45 foot lineI let him in the arena to roll and then he galloped around bucking and kicking and neighing. As soon as he stopped making circuits and started pacing the front side, I slipped in and encouraged him to move, by wiggling the 45-foot line I held coiled in my hand. When he’d come to the corner and turn, I’d encourage the change of direction then go back to neutral as soon as he moved off. I did this several times, working on shifting my own energy from intense to neutral (and realizing again, even more clearly, that I need a lot of work on intensity, though my neutral is adequate).

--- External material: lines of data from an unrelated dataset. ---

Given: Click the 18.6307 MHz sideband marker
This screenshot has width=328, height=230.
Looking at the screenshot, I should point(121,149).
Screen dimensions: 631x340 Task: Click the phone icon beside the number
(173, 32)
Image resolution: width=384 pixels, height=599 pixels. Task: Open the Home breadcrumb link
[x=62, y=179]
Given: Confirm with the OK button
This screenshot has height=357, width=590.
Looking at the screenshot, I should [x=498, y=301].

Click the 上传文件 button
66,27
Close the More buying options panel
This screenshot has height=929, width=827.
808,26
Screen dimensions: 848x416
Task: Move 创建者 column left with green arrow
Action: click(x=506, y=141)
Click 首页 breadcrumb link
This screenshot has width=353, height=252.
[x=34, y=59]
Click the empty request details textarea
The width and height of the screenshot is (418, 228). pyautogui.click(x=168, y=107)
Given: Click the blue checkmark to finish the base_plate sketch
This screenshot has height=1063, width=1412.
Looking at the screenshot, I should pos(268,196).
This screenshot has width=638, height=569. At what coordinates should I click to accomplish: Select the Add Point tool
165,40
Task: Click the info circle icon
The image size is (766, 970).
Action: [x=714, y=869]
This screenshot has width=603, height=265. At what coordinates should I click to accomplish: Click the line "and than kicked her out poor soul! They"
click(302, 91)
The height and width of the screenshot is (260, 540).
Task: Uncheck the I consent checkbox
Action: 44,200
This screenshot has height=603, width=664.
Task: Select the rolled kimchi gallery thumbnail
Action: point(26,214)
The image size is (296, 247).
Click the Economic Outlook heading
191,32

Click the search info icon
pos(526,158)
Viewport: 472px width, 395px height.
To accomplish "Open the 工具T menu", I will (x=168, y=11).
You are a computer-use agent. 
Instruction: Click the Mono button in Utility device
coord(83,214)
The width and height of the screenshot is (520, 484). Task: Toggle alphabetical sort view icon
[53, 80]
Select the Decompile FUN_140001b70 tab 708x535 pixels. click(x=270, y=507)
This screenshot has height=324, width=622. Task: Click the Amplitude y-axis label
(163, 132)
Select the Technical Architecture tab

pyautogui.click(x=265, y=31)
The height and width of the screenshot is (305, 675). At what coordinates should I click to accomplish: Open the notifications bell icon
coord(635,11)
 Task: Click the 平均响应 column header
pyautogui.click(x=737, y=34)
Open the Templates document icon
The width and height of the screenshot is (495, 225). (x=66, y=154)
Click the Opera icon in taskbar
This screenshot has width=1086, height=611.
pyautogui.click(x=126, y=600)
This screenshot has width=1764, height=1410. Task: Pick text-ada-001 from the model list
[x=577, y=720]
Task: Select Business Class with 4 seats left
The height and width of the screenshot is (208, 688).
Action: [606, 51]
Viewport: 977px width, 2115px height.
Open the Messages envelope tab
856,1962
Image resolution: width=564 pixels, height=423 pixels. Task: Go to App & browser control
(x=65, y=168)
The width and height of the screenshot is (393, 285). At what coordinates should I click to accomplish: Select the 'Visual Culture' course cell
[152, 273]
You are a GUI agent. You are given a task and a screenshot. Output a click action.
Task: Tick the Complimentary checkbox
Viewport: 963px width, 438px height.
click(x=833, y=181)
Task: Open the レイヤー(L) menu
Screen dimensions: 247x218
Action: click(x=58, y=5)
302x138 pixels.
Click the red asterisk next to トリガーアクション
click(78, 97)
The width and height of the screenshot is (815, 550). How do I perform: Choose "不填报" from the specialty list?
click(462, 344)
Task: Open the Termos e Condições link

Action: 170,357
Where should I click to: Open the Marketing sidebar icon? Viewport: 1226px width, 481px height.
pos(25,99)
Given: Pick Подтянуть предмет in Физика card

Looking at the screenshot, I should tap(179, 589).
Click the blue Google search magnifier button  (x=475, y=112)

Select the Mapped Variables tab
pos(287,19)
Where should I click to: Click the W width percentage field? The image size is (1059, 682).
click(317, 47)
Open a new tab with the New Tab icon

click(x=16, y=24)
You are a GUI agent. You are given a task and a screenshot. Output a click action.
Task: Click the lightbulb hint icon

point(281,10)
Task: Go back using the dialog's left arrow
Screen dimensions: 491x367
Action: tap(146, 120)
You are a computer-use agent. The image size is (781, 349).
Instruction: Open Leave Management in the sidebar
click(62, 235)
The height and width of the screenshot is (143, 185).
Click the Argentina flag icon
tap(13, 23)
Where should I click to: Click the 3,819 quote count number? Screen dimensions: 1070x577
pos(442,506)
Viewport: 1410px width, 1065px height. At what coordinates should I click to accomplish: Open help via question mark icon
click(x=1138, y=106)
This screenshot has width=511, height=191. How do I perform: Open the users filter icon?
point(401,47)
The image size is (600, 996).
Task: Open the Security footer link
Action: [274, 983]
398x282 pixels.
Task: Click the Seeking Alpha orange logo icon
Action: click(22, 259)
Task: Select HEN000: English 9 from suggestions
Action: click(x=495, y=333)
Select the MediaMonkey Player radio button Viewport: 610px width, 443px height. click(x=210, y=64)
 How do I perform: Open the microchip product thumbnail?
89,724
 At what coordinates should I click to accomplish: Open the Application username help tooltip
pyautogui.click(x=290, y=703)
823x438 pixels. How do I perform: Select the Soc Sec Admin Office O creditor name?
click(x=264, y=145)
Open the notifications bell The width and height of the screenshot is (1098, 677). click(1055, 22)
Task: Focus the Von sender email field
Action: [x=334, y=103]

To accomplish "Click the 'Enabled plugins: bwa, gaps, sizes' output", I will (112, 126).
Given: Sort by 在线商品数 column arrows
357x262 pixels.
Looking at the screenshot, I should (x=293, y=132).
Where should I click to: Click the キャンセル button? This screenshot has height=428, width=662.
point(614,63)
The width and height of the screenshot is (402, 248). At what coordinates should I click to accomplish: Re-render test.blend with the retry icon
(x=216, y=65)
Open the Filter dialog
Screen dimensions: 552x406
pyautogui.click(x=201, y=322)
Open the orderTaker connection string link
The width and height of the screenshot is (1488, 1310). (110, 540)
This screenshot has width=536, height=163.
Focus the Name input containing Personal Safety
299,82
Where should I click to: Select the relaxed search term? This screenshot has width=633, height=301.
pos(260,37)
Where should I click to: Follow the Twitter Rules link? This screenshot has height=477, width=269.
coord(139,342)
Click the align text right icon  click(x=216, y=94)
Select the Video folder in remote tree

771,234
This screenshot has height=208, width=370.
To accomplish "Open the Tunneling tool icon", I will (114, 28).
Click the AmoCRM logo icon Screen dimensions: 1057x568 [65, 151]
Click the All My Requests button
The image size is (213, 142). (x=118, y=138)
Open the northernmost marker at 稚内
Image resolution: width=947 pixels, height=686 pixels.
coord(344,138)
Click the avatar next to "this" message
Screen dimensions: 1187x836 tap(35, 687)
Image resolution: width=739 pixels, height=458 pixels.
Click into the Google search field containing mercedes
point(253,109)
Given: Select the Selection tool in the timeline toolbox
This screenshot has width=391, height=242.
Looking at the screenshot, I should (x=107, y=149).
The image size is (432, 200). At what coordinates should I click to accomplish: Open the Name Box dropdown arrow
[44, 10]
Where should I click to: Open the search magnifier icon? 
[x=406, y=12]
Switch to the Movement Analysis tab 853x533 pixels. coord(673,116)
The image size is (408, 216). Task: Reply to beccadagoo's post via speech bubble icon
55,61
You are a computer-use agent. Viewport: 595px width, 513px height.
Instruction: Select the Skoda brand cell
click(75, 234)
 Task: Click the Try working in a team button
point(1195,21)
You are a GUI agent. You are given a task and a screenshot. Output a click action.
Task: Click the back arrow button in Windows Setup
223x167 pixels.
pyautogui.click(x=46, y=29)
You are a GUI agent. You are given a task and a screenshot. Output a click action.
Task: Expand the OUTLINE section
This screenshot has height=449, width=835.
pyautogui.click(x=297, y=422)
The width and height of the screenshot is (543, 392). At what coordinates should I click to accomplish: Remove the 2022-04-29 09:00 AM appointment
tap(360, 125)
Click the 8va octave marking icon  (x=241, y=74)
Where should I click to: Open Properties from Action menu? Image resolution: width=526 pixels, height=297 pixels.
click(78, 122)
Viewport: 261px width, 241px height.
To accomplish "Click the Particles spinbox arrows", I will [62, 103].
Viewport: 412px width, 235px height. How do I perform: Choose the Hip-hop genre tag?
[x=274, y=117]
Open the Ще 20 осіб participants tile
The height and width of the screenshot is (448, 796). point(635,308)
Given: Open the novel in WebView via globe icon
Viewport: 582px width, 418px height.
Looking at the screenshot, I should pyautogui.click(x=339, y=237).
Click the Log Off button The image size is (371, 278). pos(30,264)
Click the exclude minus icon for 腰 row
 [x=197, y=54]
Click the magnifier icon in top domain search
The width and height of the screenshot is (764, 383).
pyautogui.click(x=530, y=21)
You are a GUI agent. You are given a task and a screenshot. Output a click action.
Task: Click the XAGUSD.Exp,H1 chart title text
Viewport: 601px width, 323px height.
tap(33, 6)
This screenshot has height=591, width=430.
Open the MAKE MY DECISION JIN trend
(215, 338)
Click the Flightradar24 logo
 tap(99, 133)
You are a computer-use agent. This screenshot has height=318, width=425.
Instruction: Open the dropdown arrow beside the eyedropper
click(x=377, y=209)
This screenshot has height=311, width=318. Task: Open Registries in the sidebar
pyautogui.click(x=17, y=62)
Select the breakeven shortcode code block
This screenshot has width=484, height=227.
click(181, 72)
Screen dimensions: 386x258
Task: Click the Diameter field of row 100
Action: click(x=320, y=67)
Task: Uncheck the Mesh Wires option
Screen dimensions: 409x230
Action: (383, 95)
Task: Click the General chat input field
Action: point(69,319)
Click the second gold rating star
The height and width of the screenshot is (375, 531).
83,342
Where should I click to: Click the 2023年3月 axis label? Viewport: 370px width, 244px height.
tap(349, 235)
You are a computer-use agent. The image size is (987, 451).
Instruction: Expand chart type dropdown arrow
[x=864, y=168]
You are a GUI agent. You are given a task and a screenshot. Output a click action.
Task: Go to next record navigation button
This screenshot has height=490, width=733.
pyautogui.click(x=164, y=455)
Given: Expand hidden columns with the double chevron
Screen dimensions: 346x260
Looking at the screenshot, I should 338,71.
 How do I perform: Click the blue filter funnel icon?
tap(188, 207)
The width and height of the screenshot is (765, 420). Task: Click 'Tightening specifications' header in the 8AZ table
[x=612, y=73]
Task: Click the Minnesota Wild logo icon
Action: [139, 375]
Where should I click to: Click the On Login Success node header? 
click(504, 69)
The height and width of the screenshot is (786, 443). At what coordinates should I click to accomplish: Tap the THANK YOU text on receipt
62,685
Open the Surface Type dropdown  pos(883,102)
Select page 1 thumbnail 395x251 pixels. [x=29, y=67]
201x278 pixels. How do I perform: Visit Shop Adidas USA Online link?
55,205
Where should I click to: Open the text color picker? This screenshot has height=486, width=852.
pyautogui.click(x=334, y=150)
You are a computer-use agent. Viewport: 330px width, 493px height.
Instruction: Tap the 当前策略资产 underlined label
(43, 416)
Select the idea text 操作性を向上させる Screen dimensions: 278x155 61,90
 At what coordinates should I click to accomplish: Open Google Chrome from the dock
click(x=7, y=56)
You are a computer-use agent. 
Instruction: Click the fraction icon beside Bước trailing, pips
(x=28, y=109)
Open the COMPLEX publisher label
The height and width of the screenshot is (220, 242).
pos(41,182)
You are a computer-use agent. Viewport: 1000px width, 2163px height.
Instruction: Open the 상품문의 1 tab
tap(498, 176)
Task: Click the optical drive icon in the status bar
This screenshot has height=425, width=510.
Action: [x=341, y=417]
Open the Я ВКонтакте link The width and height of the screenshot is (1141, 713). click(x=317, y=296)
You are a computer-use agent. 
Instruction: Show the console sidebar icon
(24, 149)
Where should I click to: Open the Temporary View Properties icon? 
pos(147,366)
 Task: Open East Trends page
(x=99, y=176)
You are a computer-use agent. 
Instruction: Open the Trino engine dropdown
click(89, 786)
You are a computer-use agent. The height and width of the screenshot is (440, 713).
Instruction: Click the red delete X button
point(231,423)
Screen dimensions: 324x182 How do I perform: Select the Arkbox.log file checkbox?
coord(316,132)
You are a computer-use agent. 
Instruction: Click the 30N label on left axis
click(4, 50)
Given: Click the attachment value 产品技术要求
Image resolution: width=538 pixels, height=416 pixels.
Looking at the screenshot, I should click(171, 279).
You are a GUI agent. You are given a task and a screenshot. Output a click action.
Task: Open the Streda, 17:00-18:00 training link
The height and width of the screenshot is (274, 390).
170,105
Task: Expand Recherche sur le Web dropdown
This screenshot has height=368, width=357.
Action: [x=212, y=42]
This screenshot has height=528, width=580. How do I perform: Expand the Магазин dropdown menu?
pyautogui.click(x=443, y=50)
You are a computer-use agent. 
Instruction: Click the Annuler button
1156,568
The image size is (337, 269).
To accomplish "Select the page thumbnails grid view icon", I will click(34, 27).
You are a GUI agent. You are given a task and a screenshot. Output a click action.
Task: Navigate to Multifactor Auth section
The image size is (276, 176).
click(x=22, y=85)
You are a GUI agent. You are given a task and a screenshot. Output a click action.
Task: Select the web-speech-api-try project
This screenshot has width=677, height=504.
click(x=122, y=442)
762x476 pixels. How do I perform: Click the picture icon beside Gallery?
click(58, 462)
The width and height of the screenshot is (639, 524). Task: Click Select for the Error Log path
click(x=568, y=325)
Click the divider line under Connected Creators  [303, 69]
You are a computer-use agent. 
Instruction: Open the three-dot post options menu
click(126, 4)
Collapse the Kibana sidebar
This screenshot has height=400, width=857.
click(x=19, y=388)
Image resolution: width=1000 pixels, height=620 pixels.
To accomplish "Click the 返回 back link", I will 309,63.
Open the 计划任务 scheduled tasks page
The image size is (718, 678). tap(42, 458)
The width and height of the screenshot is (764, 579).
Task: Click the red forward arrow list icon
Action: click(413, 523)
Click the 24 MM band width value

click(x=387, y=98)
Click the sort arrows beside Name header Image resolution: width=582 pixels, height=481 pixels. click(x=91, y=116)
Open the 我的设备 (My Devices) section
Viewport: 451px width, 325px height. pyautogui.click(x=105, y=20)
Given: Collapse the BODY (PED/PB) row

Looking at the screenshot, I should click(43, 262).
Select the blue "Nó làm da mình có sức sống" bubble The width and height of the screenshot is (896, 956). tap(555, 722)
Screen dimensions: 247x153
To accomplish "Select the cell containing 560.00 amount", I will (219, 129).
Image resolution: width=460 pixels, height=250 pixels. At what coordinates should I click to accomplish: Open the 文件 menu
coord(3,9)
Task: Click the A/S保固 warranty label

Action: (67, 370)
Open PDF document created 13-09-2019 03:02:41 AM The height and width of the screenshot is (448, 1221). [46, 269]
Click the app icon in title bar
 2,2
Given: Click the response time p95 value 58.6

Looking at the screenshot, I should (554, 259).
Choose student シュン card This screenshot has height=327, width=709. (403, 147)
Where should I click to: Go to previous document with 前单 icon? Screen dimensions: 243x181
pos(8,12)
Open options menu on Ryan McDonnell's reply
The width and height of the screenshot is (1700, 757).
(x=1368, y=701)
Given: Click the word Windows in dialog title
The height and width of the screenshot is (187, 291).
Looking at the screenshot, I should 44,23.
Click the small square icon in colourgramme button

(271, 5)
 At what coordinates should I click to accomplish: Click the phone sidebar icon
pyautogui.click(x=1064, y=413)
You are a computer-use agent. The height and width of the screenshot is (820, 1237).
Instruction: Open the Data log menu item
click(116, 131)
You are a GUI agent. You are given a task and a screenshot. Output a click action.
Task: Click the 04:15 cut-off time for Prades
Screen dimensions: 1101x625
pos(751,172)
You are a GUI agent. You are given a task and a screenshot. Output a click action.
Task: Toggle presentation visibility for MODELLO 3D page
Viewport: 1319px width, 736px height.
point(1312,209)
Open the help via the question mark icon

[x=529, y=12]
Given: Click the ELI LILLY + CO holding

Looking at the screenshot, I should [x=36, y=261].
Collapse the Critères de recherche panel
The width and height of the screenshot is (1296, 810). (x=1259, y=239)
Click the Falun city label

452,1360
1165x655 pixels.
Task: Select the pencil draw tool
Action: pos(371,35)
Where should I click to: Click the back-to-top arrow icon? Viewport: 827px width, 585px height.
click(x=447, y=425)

He started making full circuits of the arena and I stayed in neutral except for those times he stopped in right-brain pose, head up and tense tail, at which point I pointed in the opposite direction he’d been traveling and slapped the coiled rope against my other thigh to tell zone 4 to move.  He’d take off again. And then … he stopped and lowered his head and gave me two eyes and blew out through his nose. I smiled, took a step backward, and he trotted to me in a straight line except for veering off to put my on his left at the very last moment. I petted and talked to him and waited for the lick and chew, but he flung his head up and got tense again, so I sent him off.

The next time he asked to come in, I switched my rope from side to side, but had the vision in my mind that I was using the carrot stick for S-patterns. It worked and he corrected course each time and this time stood for a while and licked and chewed. I said come with me to get a cookie and he struck to me all the way to the mailbox in the corner where we keep the treats.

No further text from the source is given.